Dos grandes pasiones, escribir y volar, guiaron la vida de Antoine de Saint-Exupéry, autor de El Principito. Su mensaje “humanista” sigue de actualidad en el 125° aniversario de su nacimiento, que se cumple este domingo, aunque él, según su familia, vería con disgusto la semejanza entre el mundo de hoy y los años treinta del siglo pasado.
“Estaría muy triste porque vería que hemos vuelto casi a su época, con los mismos problemas. No hemos avanzado mucho y creo que estaría muy triste de verlo”, explica Olivier d’Agay, sobrino nieto de Saint-Exupéry, quien falleció en 1944 mientras piloteaba un avión aliado en la Segunda Guerra Mundial.

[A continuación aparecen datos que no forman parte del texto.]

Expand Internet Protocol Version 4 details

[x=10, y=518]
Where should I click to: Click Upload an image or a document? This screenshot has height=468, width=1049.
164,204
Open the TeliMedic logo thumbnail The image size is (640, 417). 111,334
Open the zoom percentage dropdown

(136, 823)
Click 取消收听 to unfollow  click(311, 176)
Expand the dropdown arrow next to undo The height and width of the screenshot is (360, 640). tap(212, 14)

D’Agay, director de la sucesión de Saint-Exupéry, cree también que el sentimiento de su tío abuelo sería agridulce al constatar el “éxito increíble” de su Principito del Asteroide B-612, que con sus 640 versiones es el libro más traducido del mundo a excepción de la Biblia. El fervor por su pequeña novela le sorprendería, aventura su sobrino nieto, ya que aunque escribía “para hablarle a la humanidad”, era alguien “muy modesto”. “Estaría muy contento de ver que no trabajó para nada”, resume.
Si bien cada 29 de junio se celebra el Día internacional de El Principito, los sucesores de Saint-Exupéry no han planeado nada concreto para este cumpleaños 125. Vienen de celebrar el 80° aniversario de la publicación de ese icónico relato en inglés (la edición original). El próximo año será su equivalente de la edición francesa.
Pero tampoco hacen falta efemérides para que el escritor esté presente en todo el mundo, ya sea en museos -como el que abrirá en noviembre en la localidad suiza de Soleure con más de 10 mil libros, discos, cintas y documentos de El Principito de la Fundación Jean-Marc Probst-, en el cine, con cintas como Saint-Ex (2024), o en teatros, como en el musical barcelonés de El principito.

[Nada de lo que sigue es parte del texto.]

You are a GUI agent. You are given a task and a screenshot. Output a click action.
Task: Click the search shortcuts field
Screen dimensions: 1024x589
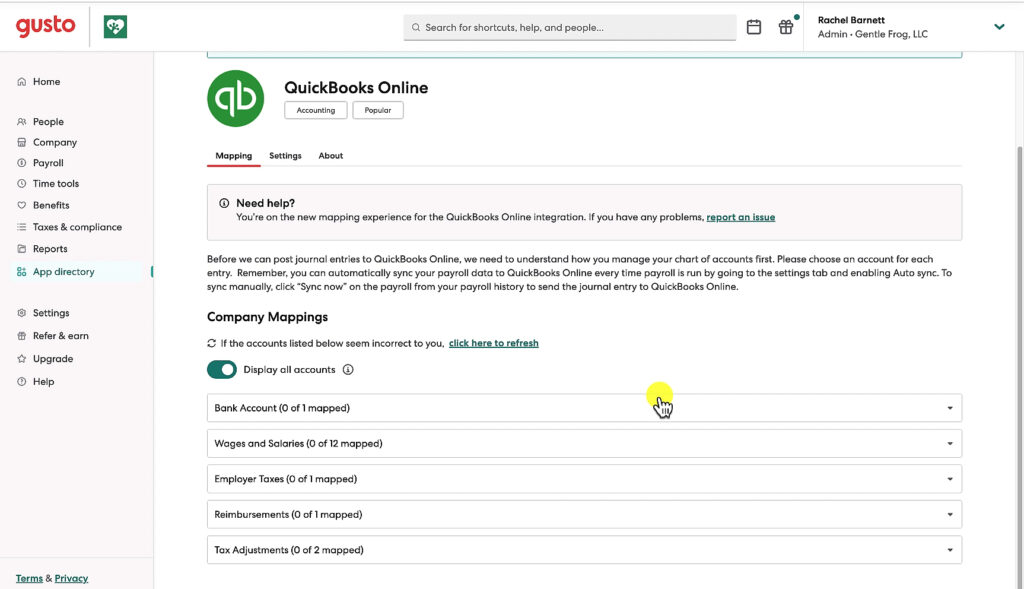point(570,27)
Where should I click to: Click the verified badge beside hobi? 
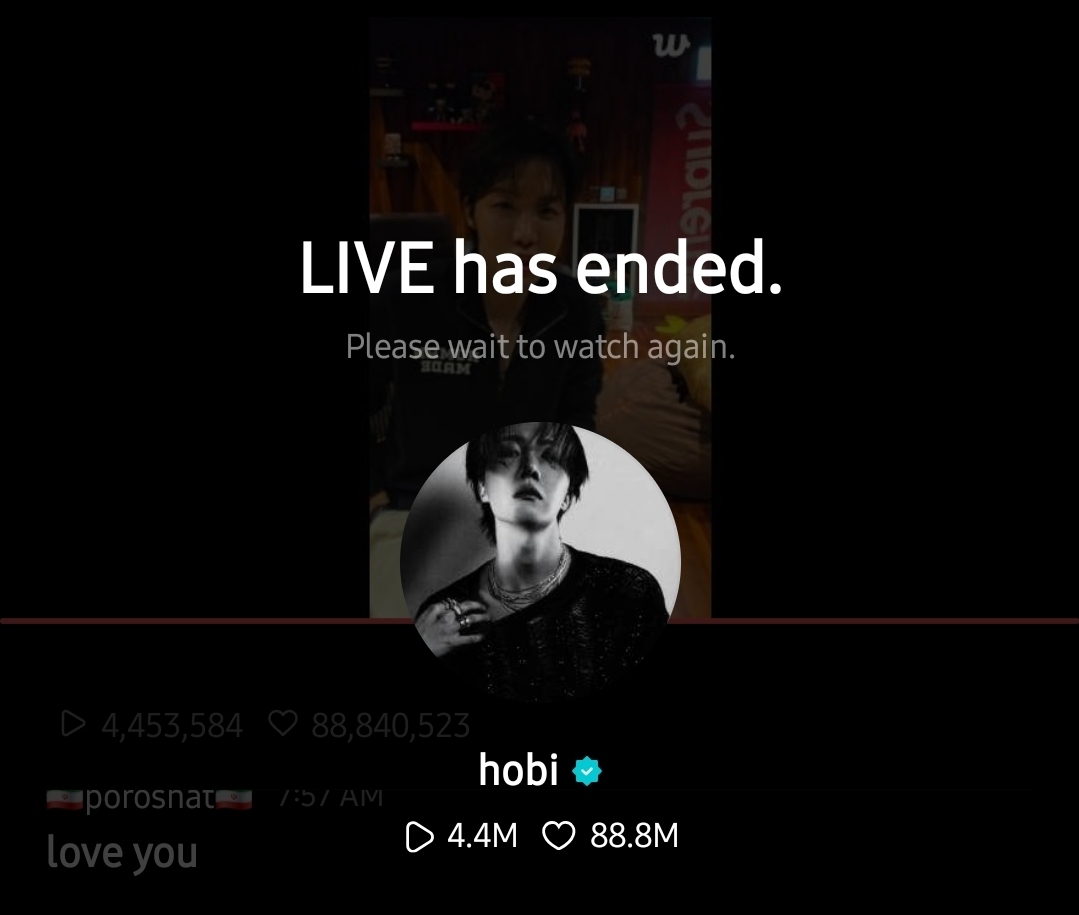587,771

La misión de Saint-Exupéry
Saint-Exupéry nació en Lyon, en el seno de una familia de la antigua nobleza, y con tan solo cuatro años perdió a su padre, Jean, un exoficial de caballería que hizo después carrera en la compañía aseguradora de su padre.
Le enseñó a leer su madre, Marie de Saint-Exupéry, quien también lo introdujo desde muy pequeño en la literatura contándole junto a sus cuatro hermanos cuentos e historias de santos antes de dormir. Más tarde descubriría a novelistas como Dostoievski o la poesía de Baudelaire, así como el teatro.
Sus primeras tentativas literarias fueron pequeños poemas que escribió estando aún en el colegio, pero su amor por la literatura discurrirá en paralelo a su otra gran pasión: la aviación. Su bautismo en los cielos, a pesar de no tener el permiso de su madre, le llegaría con tan solo 12 años, al acompañar al piloto Gabriel Wroblewki en una avioneta durante las vacaciones de verano.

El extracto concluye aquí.